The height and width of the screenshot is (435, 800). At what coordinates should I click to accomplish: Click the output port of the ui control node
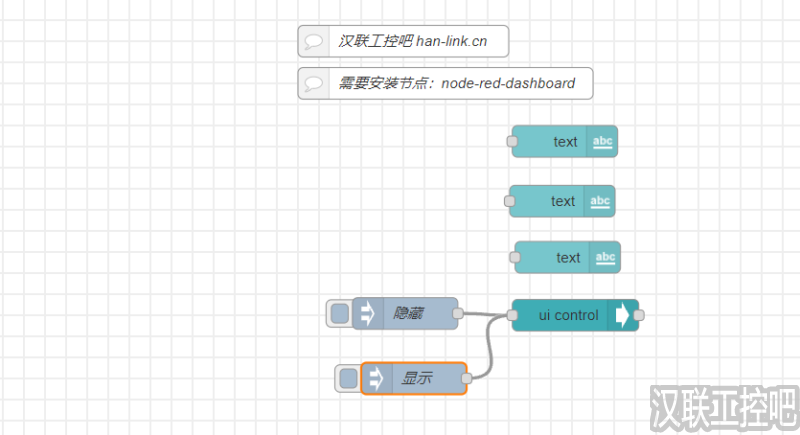[639, 315]
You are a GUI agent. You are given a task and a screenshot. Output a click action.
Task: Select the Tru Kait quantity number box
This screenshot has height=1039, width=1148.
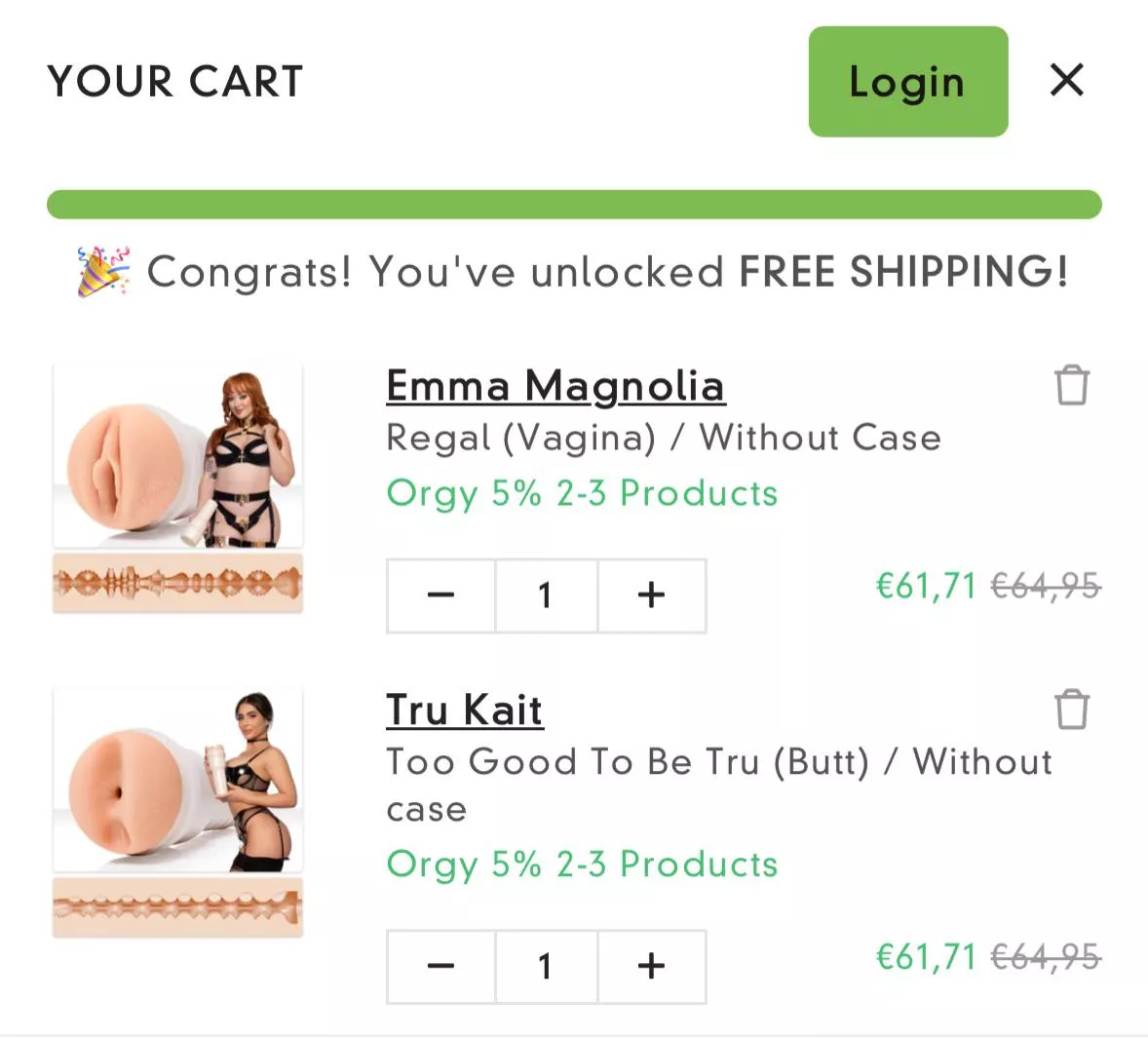click(x=546, y=966)
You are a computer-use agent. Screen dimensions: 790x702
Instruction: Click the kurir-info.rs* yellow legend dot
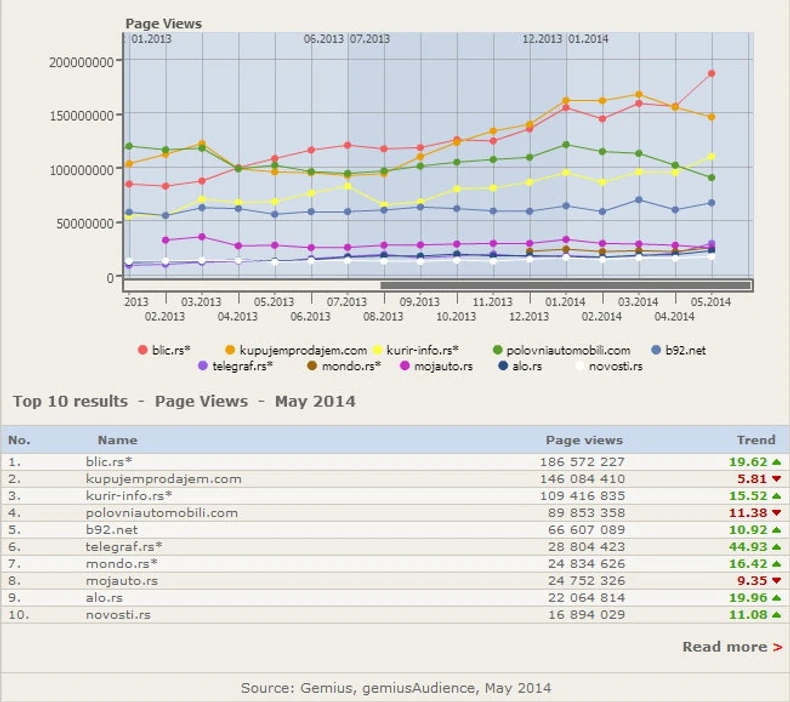[x=378, y=350]
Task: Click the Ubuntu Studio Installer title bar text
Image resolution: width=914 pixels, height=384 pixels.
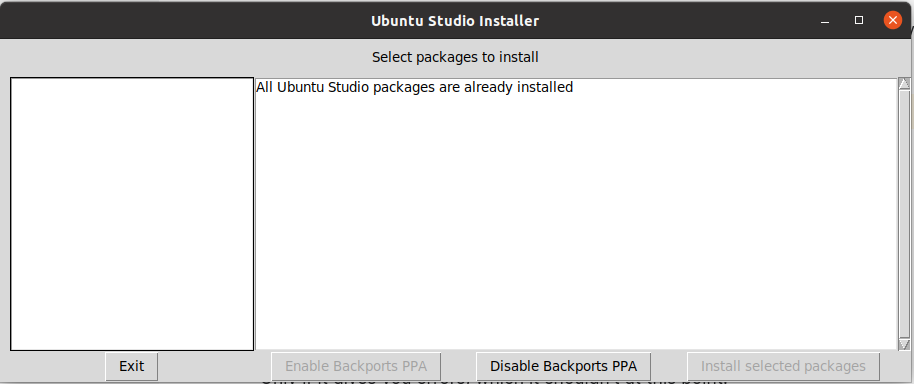Action: [455, 21]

____________________

What needs to be done
Copy out every line of the data exactly, leaving the images behind.

Answer space
The height and width of the screenshot is (435, 800). At what coordinates should I click to accomplish: Click the output port of the ui control node
[639, 315]
You are a GUI agent. You are given a task and a screenshot. Output a click action.
Task: Select the Tru Kait quantity number box
This screenshot has height=1039, width=1148.
click(x=546, y=966)
You are a computer-use agent. Screen dimensions: 790x702
Instruction: Click the kurir-info.rs* yellow legend dot
[x=378, y=350]
Task: Click the Ubuntu Studio Installer title bar text
Image resolution: width=914 pixels, height=384 pixels.
Action: [455, 21]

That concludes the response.